▸ **ACTION ITEM**
Because the material must match the original, reproduce every line of it exactly.

▸ **SUPPLIED RECORDS**
┌──
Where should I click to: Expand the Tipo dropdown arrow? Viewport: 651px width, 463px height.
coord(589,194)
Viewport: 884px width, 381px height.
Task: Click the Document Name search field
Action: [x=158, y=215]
└──
▸ **ANSWER TO THE PROBLEM**
Where should I click to: Expand the Tipo dropdown arrow? Viewport: 651px width, 463px height.
coord(589,194)
Viewport: 884px width, 381px height.
Task: Click the Document Name search field
Action: [x=158, y=215]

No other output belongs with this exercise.